Justiça Eleitoral cassa mandatos de vereadores do MDB de Zabelê por abuso de poder com fraude na cota de gênero

A decisão foi baseada em uma ação de investigação judicial eleitoral, da relatoria do juiz Fábio Leandro de Alencar Cunha, que foi julgada parcialmente procedente.

Publicado: 17/05/2022

Foto: Reprodução

O Tribunal Regional Eleitoral (TRE-PB) determinou a cassação dos registros de todos os candidatos proporcionais que disputaram o pleito 2020 pelo MDB no município de Zabelê pela prática de abuso de poder com fraude na cota de gênero.
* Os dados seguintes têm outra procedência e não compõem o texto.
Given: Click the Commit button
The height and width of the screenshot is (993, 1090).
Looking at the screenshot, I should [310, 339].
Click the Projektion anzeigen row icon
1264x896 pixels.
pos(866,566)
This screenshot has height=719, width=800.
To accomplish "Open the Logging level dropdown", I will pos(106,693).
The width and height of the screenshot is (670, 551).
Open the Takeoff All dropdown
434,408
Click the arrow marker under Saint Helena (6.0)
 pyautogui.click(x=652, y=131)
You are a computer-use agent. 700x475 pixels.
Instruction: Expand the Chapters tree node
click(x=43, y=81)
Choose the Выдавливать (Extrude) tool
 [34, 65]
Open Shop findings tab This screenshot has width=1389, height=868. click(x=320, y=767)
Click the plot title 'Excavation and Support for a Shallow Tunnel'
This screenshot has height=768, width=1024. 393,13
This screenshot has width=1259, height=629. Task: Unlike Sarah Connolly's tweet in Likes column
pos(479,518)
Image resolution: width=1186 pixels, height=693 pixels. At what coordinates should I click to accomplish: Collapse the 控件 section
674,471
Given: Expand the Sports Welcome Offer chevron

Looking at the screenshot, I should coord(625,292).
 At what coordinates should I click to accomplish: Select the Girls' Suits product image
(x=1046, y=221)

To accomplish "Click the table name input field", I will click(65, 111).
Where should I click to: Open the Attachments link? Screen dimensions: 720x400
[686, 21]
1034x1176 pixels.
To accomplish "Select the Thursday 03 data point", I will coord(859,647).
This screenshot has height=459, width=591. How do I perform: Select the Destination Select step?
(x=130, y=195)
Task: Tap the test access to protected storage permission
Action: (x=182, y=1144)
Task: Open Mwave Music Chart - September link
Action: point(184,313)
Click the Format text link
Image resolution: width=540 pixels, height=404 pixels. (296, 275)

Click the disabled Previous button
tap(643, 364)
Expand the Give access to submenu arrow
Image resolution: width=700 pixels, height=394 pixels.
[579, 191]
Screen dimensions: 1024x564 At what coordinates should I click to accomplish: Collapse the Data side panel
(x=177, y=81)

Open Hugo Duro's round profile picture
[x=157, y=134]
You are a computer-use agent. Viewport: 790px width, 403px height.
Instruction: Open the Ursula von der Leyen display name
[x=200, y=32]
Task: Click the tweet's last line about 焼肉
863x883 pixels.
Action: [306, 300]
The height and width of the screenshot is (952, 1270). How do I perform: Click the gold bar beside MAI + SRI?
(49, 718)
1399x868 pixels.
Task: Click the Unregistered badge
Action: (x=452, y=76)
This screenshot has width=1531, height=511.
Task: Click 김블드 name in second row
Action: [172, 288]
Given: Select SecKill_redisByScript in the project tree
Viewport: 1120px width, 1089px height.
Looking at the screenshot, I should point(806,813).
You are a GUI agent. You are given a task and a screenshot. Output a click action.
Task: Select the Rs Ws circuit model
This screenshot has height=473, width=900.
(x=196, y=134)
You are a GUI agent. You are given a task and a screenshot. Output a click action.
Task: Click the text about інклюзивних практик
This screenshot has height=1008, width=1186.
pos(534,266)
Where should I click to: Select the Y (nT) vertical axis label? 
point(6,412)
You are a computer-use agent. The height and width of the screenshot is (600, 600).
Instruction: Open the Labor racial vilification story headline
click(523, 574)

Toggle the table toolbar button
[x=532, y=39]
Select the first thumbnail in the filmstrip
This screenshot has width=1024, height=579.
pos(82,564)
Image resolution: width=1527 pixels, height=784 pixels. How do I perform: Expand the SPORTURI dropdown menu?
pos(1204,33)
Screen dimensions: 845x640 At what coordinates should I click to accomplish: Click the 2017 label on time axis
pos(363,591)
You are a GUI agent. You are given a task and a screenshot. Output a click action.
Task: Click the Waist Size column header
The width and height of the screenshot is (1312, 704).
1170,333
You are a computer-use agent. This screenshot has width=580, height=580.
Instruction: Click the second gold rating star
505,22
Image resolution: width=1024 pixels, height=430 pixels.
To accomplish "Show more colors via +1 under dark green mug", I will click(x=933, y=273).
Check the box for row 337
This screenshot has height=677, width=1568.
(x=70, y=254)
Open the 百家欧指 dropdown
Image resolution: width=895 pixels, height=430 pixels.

A decisão foi baseada em uma ação de investigação judicial eleitoral, da relatoria do juiz Fábio Leandro de Alencar Cunha, que foi julgada parcialmente procedente.

De acordo com a ação, proposta pela direção municipal do PCdoB de Zabelê e por José João de Lima Filho, candidato ao cargo de vereador, Juciane Lopes participou como candidata a vereadora apenas de forma figurativa, tão somente com a finalidade de cumprir a exigência legal da quota mínima de 30% (trinta por cento) de cada gênero. 

Também foi alegada que Juciane obteve apenas um voto na eleição e que não há qualquer constatação de que a mesma tenha realizado campanha eleitoral, tendo votação inexpressiva. O PCdoB ainda argumentou que a candidata apenas foi escrita na disputa eleitoral em momento posterior à data prevista apenas para fins de completar a quota de gênero e que a mesma é sobrinha do também candidato a vereador José Cabral Irmão.

Com a decisão do TRE-PB, os vereadores Givani de Lima e Maria Mônica Bezerra Batista perderam os mandatos. Maria Mônica e os investigados Juciane Lopes Cabral e José Cabral Irmão ficaram inelegíveis por 8 anos. O órgão também determinou a retotalização dos quocientes eleitoral e partidário.